Over and above intuitive concerns on treatment appropriateness (Schmidt et al., 2015), it is worth noting that ongoing AP treatment in CHR-P could possibly mitigate the initial clinical presentation and modulate the later outcome trajectory thereby blurring prognostic estimates and predictive modeling. Indeed, CHR-P adolescents being already treated with antipsychotics at baseline might surreptitiously be equated to all other antipsychotics-naive CHR-P, while they are actually an antipsychotic-attenuated first-episode psychosis (Raballo, Poletti, & Preti, 2020). Conversely, CHR-P undergoing incident AP treatment may not reach the formal psychometric threshold for psychosis at follow-up (because of the ongoing treatment), yet their ascription to the ‘non-converters’ group together with medication-naive CHR-P individuals is questionable for the same reason why the same body temperature (e.g. 98.6 F or 37 C) has a different clinical meaning depending on whether or not they are undergoing anti-pyretic treatment (e.g. paracetamol). The magnitude of this systematically overlooked confounder in mainstream CHR-P literature (Raballo, Poletti, & Preti, 2020) reverberates in current prognostic estimates of longitudinal trajectories and reduces the precision of contemporary prediction models. Indeed, in the original UHR model (i.e. the conceptual and operational precursor of CHR-P), the prescription of antipsychotics was considered a functional equivalent of transition to psychosis. This is because, in common clinical practice, such therapeutic decision in individuals at putative risk for psychosis indicates that the treating staff has identified a mental state in urgent need of AP treatment (Yung et al., 2003). Precisely for the same reason, the start of the first antipsychotic treatment is typically considered the end point of the duration of untreated psychosis (DUP).

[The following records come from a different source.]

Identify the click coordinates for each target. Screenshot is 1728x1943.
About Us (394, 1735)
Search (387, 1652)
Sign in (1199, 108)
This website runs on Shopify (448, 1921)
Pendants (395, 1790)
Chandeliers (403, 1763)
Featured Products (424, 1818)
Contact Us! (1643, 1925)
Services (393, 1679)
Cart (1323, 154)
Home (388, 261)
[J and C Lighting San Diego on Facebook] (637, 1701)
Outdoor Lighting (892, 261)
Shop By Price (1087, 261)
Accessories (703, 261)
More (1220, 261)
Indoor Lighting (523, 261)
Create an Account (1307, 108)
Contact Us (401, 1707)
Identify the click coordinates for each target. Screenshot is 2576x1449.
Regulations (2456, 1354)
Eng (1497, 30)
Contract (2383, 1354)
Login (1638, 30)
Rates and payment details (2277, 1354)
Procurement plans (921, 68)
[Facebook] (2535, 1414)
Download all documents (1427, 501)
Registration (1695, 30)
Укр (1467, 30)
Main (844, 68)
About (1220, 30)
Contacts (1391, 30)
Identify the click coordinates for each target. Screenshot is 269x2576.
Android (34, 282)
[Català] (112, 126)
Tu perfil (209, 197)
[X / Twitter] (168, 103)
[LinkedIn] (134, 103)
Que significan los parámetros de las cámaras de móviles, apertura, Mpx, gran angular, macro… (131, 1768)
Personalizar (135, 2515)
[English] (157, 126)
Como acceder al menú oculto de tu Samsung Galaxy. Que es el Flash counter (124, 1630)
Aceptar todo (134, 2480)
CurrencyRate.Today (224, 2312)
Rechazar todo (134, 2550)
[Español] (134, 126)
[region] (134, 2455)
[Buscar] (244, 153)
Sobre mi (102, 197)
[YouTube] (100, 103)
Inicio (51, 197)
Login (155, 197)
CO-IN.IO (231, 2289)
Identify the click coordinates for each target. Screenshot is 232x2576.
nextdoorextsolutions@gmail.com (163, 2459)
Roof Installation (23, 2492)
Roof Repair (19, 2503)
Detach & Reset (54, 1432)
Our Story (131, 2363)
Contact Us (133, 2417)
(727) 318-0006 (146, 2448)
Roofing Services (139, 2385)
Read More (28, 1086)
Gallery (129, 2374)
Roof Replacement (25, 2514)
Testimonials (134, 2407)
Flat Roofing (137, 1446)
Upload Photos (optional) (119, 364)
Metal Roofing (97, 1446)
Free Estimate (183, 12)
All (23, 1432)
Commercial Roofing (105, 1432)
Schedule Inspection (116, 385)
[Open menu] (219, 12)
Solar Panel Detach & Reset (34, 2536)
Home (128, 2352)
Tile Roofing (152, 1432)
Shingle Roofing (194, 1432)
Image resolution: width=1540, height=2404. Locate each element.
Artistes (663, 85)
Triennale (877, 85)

From this perspective, to make a necessary step forward toward precision psychiatry in the field of early detection in child and adolescent psychiatry, we suggest that (a) those individuals already under ongoing antipsychotic medication at the moment of CHR-P evaluation should be considered as a separate risk group from AP-naïve ones; (b) antipsychotic medication after CHR-P diagnosis should be regarded as a functional equivalent of transition to psychosis (i.e. a mental state requiring urgent AP treatment) even when positive symptoms remain below the psychometric severity threshold. Finally, a more detailed reporting about antipsychotic treatment at baseline and follow-up is recommendable to increase transparency in the field.

Conclusions

The CHR-P construct and its overarching clinical staging framework are embracing the childhood and adolescent years as well as early adulthood; however, the majority of empirical research (and service implementation) has been relatively circumscribed to adult populations. In recent years, child and adolescent psychiatry has gradually accumulated sufficient evidence for implementing appropriate early detection strategies in this age group and to gain the primary recognition it deserves within the broader field of early detection in psychiatry. Indeed, psychosis generally does not arise out of the blue but involves progressive changes in personality, interpersonal functioning, and quality of life deeply intertwined with developmental milestones. Therefore, age-appropriate early detection strategies are essential to minimize unmet need, correct idiosyncratic referral pathways, and mitigate delayed, inappropriate treatment and duration of untreated psychosis with associated biopsychosocial consequences. CHR-P adolescents (as well as their parents) suffer from a comprehensive and pervasive reduction of their psychosocial well-being which requires appropriate individual and family support independently of the risk of developing overt positive symptoms (i.e. the current standard definition for first-episode psychosis).